Exercise requirements: Pictures are not part of the copy; reproduce the remaining data exactly.

Task inputs section start

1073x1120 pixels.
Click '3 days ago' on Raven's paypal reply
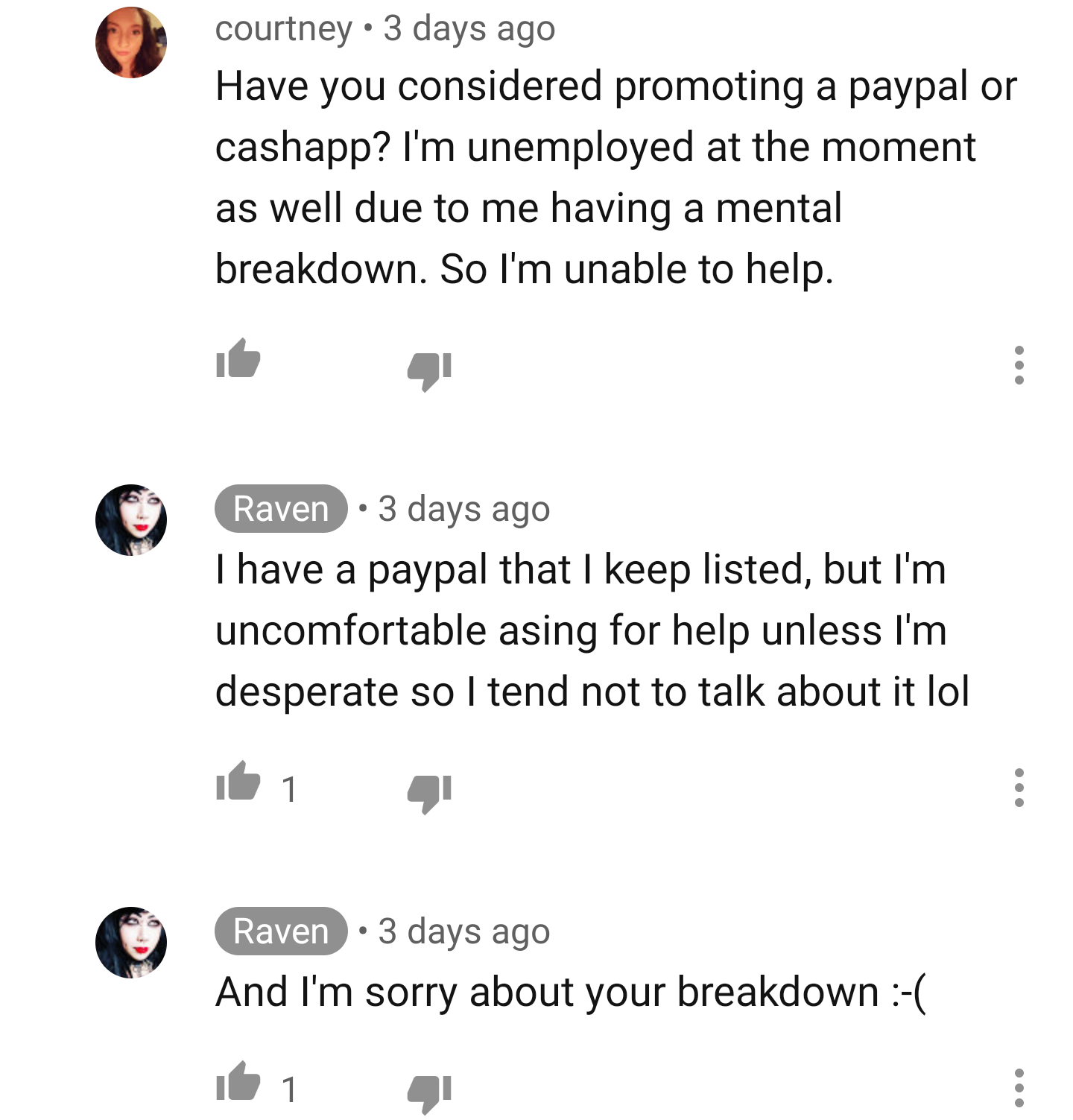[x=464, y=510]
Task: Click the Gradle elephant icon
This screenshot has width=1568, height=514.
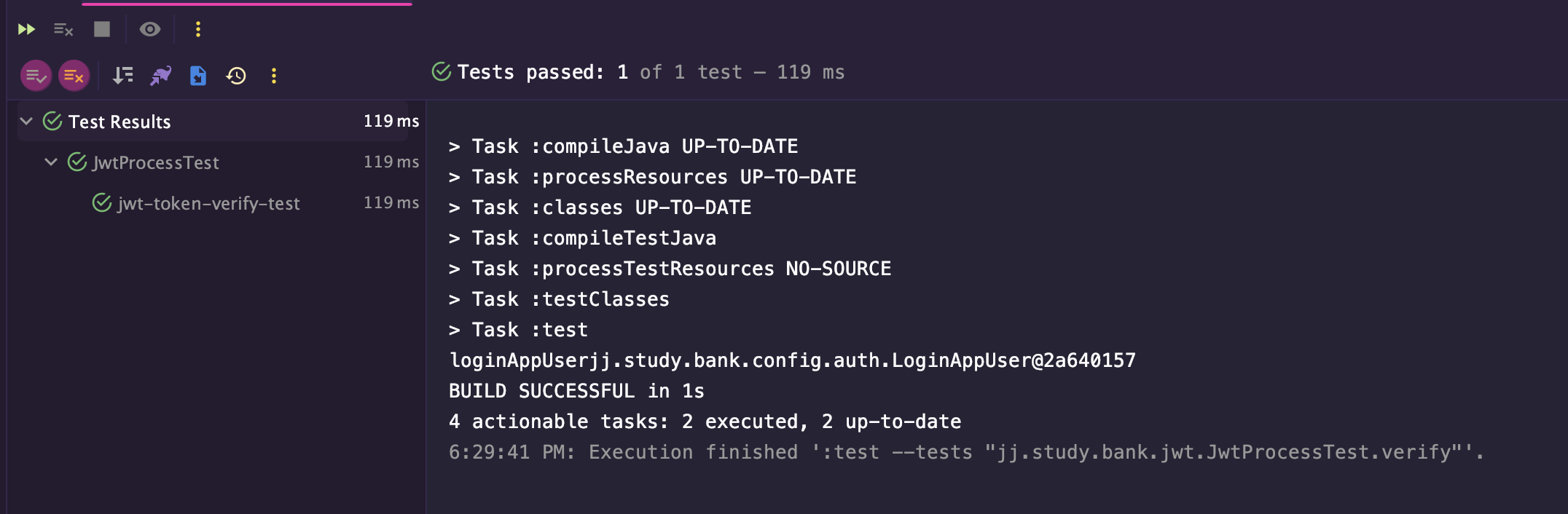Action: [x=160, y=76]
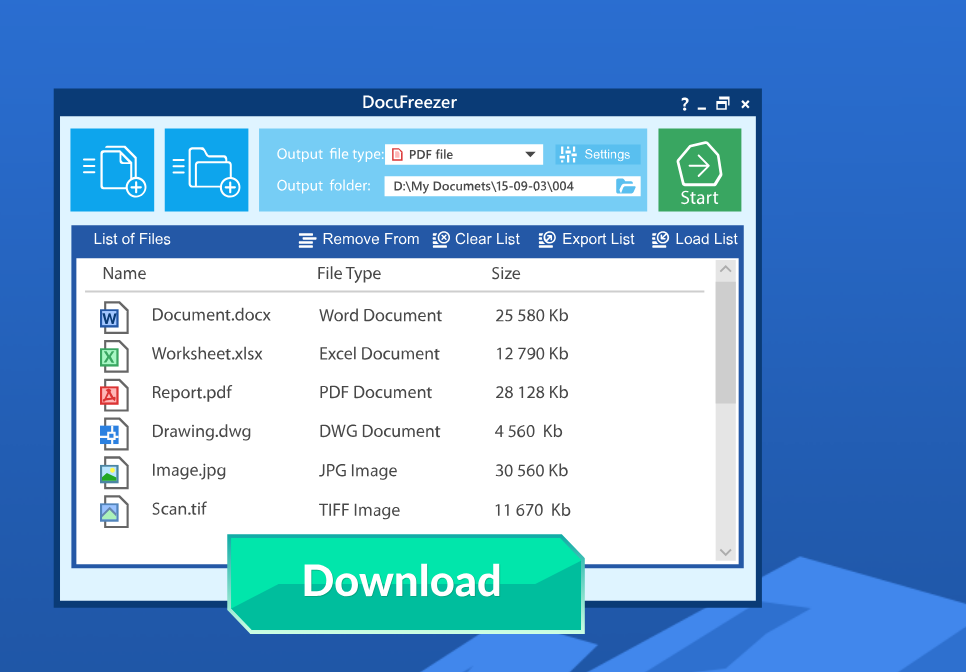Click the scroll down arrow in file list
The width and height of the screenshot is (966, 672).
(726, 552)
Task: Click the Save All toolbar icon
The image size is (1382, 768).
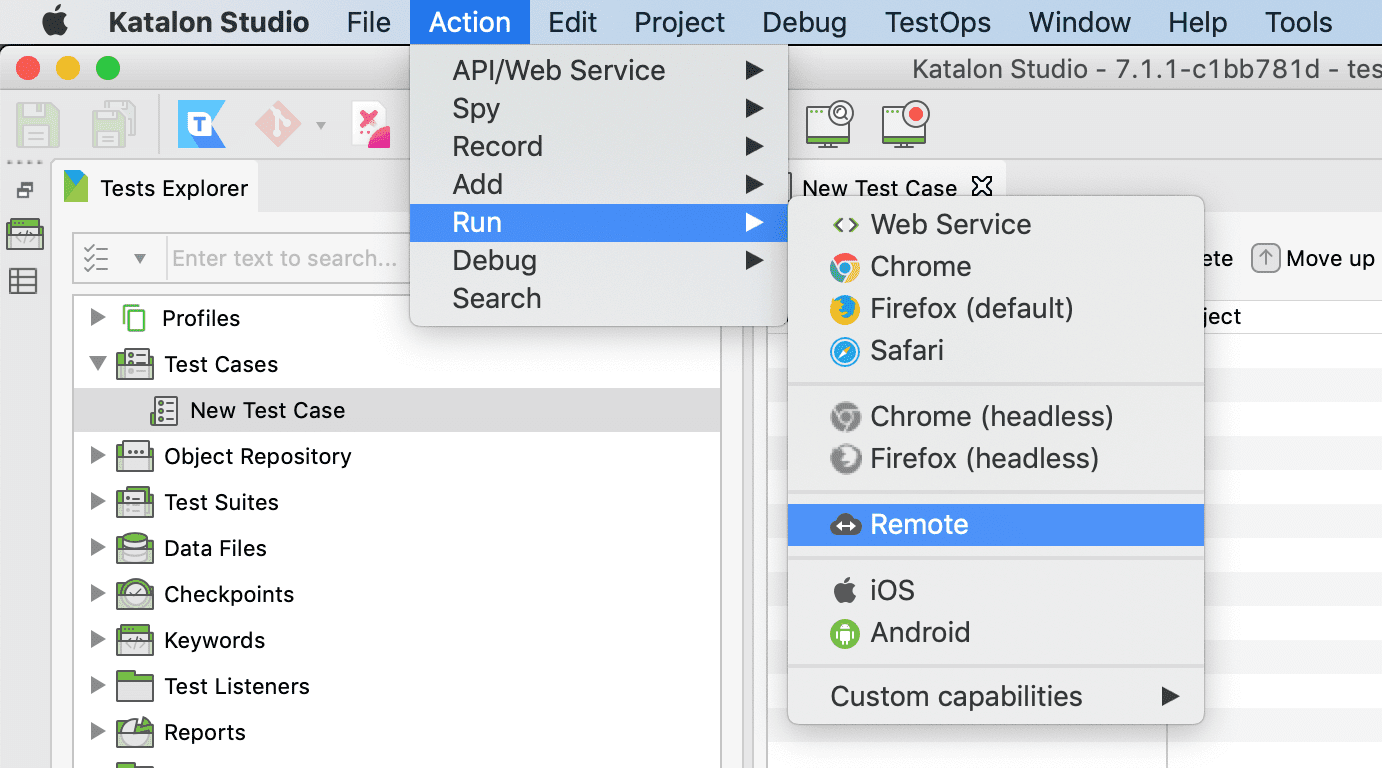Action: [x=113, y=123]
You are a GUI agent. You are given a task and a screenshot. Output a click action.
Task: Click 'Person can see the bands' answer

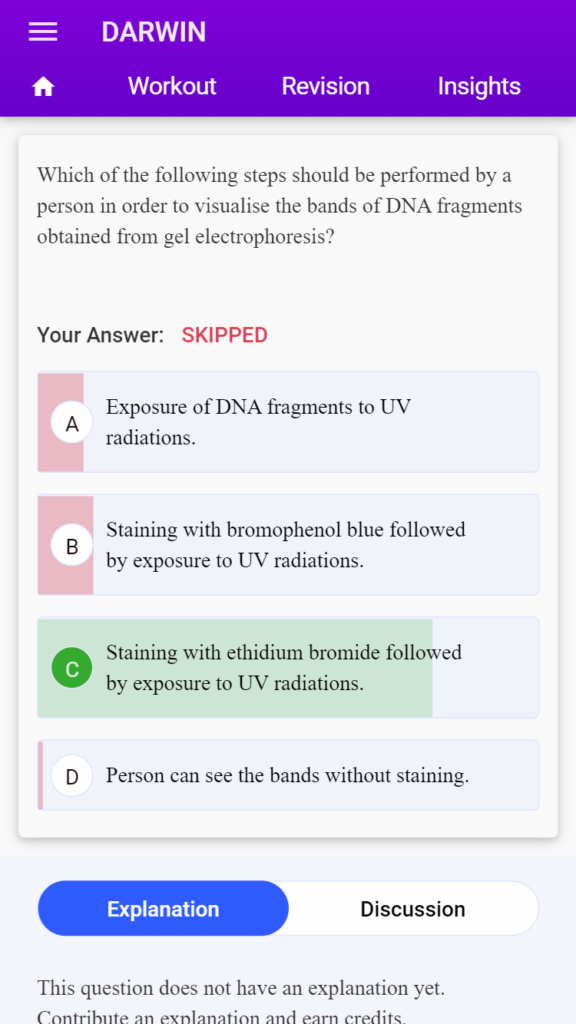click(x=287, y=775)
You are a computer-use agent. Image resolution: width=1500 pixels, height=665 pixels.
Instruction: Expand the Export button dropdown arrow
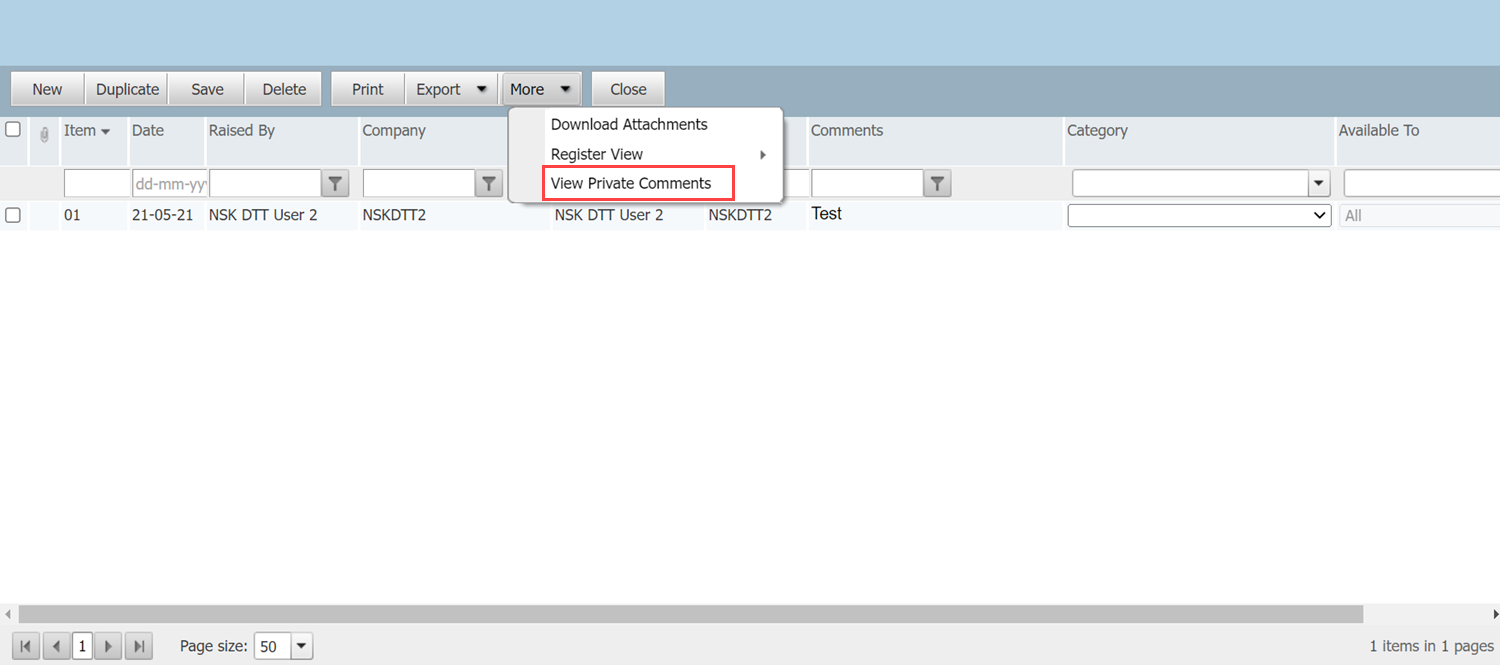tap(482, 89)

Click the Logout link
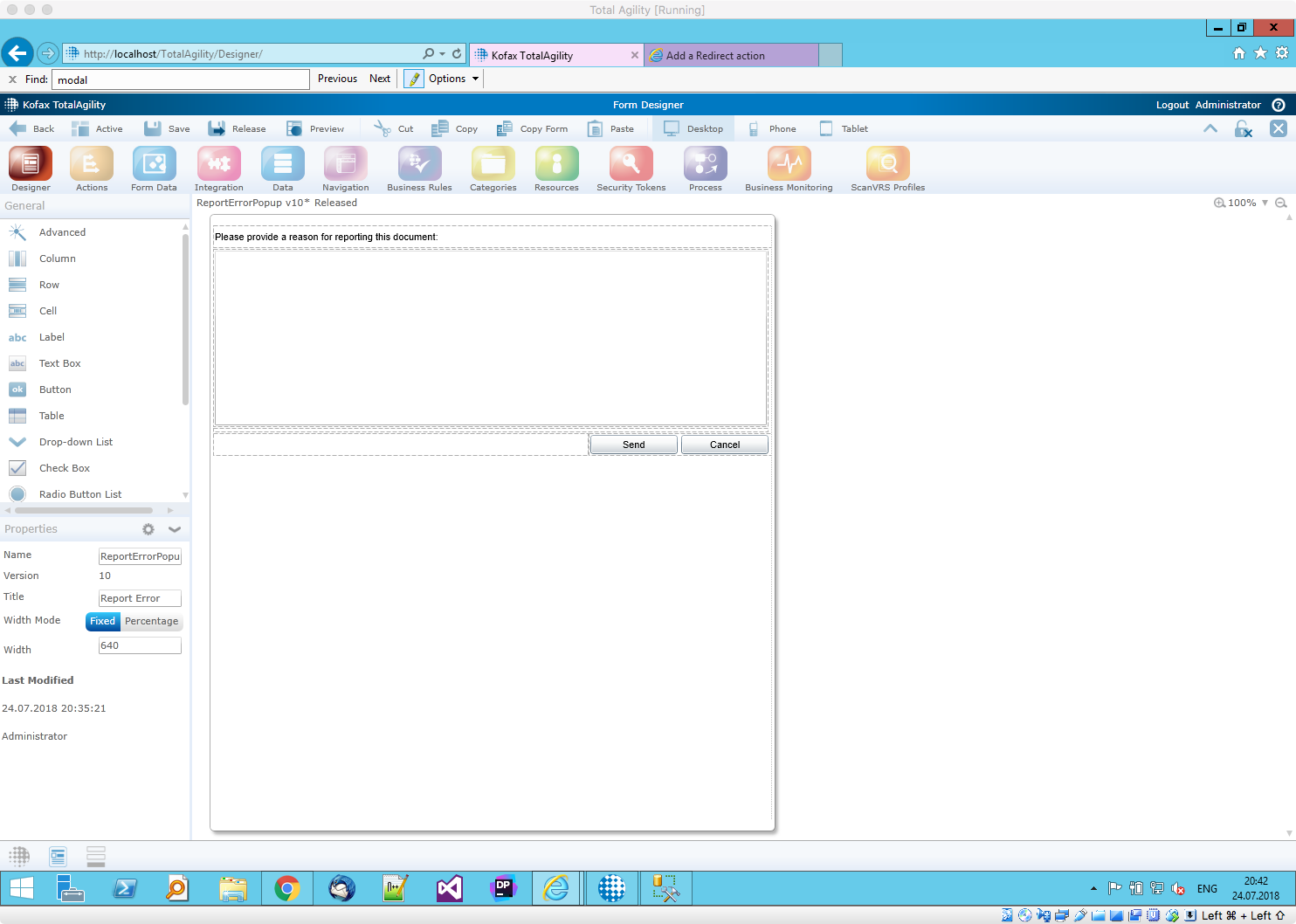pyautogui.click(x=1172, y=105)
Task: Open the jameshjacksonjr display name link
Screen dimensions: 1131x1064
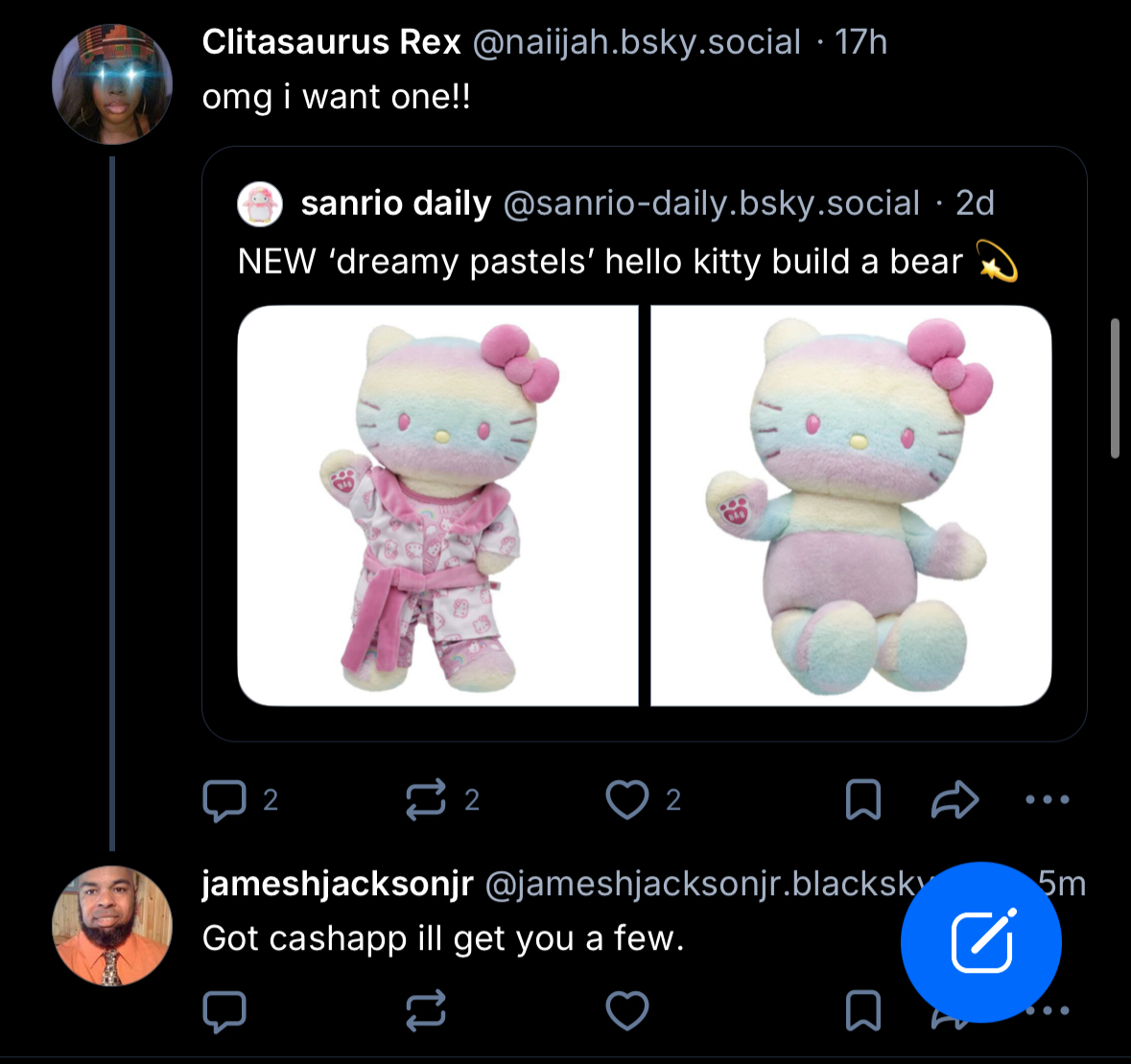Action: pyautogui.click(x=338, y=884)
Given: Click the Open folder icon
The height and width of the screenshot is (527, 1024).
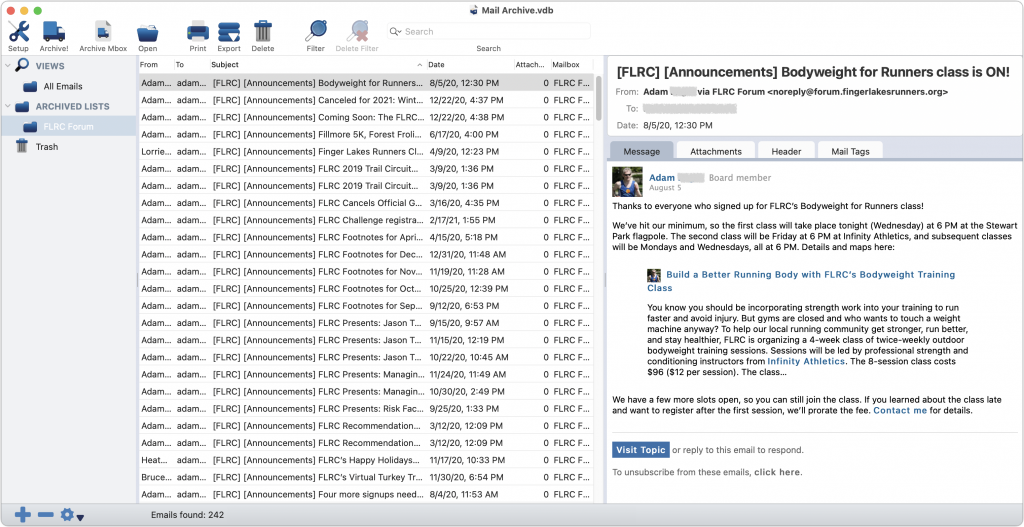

Task inputs section end

Answer to the problem:
1073x1120 pixels.
Click '3 days ago' on Raven's paypal reply
[x=464, y=510]
Task: Click the Gradle elephant icon
This screenshot has width=1568, height=514.
Action: [x=160, y=76]
Click the scroll down arrow in file list
The width and height of the screenshot is (966, 672).
(726, 552)
Task: Click the Save All toolbar icon
The image size is (1382, 768).
Action: [x=113, y=123]
You are a GUI agent. You are given a task and a screenshot. Output a click action.
Task: Click 'Person can see the bands' answer

click(x=287, y=775)
You are a computer-use agent. Image resolution: width=1500 pixels, height=665 pixels.
Instruction: Expand the Export button dropdown arrow
tap(482, 89)

Click the Logout link
pyautogui.click(x=1172, y=105)
Task: Open the jameshjacksonjr display name link
Screen dimensions: 1131x1064
Action: pyautogui.click(x=338, y=884)
Given: Click the Open folder icon
The height and width of the screenshot is (527, 1024).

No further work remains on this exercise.